─── SOURCE DATA

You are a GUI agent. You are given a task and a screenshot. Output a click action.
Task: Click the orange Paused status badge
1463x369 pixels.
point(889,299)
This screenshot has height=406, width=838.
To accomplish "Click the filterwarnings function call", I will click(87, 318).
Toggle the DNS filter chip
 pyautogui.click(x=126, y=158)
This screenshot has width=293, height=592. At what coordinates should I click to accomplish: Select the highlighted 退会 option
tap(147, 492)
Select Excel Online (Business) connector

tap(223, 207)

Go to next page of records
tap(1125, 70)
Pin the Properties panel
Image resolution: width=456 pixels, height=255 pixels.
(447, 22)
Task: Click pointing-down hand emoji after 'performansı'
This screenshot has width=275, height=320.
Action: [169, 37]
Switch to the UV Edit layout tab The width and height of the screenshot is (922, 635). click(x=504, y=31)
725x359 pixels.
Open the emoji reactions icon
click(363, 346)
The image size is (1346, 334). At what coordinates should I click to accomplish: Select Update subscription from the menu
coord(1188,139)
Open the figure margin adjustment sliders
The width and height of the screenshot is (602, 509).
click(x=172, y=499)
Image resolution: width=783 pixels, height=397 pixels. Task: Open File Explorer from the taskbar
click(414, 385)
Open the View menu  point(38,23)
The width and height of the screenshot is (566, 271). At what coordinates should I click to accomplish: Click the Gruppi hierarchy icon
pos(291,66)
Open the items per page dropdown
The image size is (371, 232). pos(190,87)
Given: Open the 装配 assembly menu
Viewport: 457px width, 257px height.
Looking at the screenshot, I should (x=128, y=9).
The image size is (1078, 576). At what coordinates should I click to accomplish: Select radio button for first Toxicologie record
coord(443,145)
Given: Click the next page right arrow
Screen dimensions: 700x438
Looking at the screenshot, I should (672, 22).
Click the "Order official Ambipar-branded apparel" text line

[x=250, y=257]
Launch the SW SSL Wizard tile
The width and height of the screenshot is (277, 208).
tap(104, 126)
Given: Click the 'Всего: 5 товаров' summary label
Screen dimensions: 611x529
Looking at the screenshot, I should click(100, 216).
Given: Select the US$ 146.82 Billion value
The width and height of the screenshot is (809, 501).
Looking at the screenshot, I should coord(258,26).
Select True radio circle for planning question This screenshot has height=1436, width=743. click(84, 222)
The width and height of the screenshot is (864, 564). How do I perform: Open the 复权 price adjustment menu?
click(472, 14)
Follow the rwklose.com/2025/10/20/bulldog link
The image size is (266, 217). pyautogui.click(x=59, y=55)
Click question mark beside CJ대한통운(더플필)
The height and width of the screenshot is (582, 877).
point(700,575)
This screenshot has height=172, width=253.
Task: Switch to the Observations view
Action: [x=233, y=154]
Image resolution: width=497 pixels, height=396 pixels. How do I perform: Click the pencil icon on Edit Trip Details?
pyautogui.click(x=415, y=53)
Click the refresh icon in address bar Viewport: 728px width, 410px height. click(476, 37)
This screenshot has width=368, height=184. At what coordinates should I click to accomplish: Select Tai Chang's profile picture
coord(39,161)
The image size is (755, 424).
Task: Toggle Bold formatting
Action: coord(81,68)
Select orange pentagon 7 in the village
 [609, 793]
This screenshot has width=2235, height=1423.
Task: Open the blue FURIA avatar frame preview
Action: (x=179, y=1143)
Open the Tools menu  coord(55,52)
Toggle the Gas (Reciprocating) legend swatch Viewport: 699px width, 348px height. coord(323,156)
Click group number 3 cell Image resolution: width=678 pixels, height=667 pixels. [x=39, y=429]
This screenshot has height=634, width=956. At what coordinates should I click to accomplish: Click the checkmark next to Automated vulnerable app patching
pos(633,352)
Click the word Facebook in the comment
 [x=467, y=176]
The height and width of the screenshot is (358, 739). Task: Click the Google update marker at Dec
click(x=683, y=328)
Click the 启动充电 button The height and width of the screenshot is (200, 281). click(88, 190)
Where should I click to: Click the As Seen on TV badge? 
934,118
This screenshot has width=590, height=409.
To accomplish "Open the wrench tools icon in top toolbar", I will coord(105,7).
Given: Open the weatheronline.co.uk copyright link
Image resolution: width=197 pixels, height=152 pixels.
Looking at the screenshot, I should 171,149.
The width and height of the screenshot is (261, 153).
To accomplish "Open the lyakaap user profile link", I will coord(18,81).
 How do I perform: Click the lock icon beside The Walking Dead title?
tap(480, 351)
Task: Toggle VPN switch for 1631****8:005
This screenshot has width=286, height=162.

──────

▶ [WHAT THE EXERCISE ASKS]: Write out the full set of records exactly as given.

▶ [RESULT OF THIS TASK]:
You are a GUI agent. You are given a task and a screenshot. Output a click action.
Task: Click the orange Paused status badge
1463x369 pixels.
point(889,299)
This screenshot has height=406, width=838.
To accomplish "Click the filterwarnings function call", I will click(87, 318).
Toggle the DNS filter chip
 pyautogui.click(x=126, y=158)
This screenshot has width=293, height=592. At what coordinates should I click to accomplish: Select the highlighted 退会 option
tap(147, 492)
Select Excel Online (Business) connector

tap(223, 207)

Go to next page of records
tap(1125, 70)
Pin the Properties panel
Image resolution: width=456 pixels, height=255 pixels.
(447, 22)
Task: Click pointing-down hand emoji after 'performansı'
This screenshot has width=275, height=320.
Action: [169, 37]
Switch to the UV Edit layout tab The width and height of the screenshot is (922, 635). click(x=504, y=31)
725x359 pixels.
Open the emoji reactions icon
click(363, 346)
The image size is (1346, 334). At what coordinates should I click to accomplish: Select Update subscription from the menu
coord(1188,139)
Open the figure margin adjustment sliders
The width and height of the screenshot is (602, 509).
click(x=172, y=499)
Image resolution: width=783 pixels, height=397 pixels. Task: Open File Explorer from the taskbar
click(414, 385)
Open the View menu  point(38,23)
The width and height of the screenshot is (566, 271). At what coordinates should I click to accomplish: Click the Gruppi hierarchy icon
pos(291,66)
Open the items per page dropdown
The image size is (371, 232). pos(190,87)
Given: Open the 装配 assembly menu
Viewport: 457px width, 257px height.
Looking at the screenshot, I should (x=128, y=9).
The image size is (1078, 576). At what coordinates should I click to accomplish: Select radio button for first Toxicologie record
coord(443,145)
Given: Click the next page right arrow
Screen dimensions: 700x438
Looking at the screenshot, I should (672, 22).
Click the "Order official Ambipar-branded apparel" text line

[x=250, y=257]
Launch the SW SSL Wizard tile
The width and height of the screenshot is (277, 208).
tap(104, 126)
Given: Click the 'Всего: 5 товаров' summary label
Screen dimensions: 611x529
Looking at the screenshot, I should click(100, 216).
Given: Select the US$ 146.82 Billion value
The width and height of the screenshot is (809, 501).
Looking at the screenshot, I should coord(258,26).
Select True radio circle for planning question This screenshot has height=1436, width=743. click(84, 222)
The width and height of the screenshot is (864, 564). How do I perform: Open the 复权 price adjustment menu?
click(472, 14)
Follow the rwklose.com/2025/10/20/bulldog link
The image size is (266, 217). pyautogui.click(x=59, y=55)
Click question mark beside CJ대한통운(더플필)
The height and width of the screenshot is (582, 877).
point(700,575)
This screenshot has height=172, width=253.
Task: Switch to the Observations view
Action: [x=233, y=154]
Image resolution: width=497 pixels, height=396 pixels. How do I perform: Click the pencil icon on Edit Trip Details?
pyautogui.click(x=415, y=53)
Click the refresh icon in address bar Viewport: 728px width, 410px height. click(476, 37)
This screenshot has width=368, height=184. At what coordinates should I click to accomplish: Select Tai Chang's profile picture
coord(39,161)
The image size is (755, 424).
Task: Toggle Bold formatting
Action: coord(81,68)
Select orange pentagon 7 in the village
 [609, 793]
This screenshot has width=2235, height=1423.
Task: Open the blue FURIA avatar frame preview
Action: (x=179, y=1143)
Open the Tools menu  coord(55,52)
Toggle the Gas (Reciprocating) legend swatch Viewport: 699px width, 348px height. coord(323,156)
Click group number 3 cell Image resolution: width=678 pixels, height=667 pixels. [x=39, y=429]
This screenshot has height=634, width=956. At what coordinates should I click to accomplish: Click the checkmark next to Automated vulnerable app patching
pos(633,352)
Click the word Facebook in the comment
 [x=467, y=176]
The height and width of the screenshot is (358, 739). Task: Click the Google update marker at Dec
click(x=683, y=328)
Click the 启动充电 button The height and width of the screenshot is (200, 281). click(88, 190)
Where should I click to: Click the As Seen on TV badge? 
934,118
This screenshot has width=590, height=409.
To accomplish "Open the wrench tools icon in top toolbar", I will coord(105,7).
Given: Open the weatheronline.co.uk copyright link
Image resolution: width=197 pixels, height=152 pixels.
Looking at the screenshot, I should 171,149.
The width and height of the screenshot is (261, 153).
To accomplish "Open the lyakaap user profile link", I will coord(18,81).
 How do I perform: Click the lock icon beside The Walking Dead title?
tap(480, 351)
Task: Toggle VPN switch for 1631****8:005
This screenshot has width=286, height=162.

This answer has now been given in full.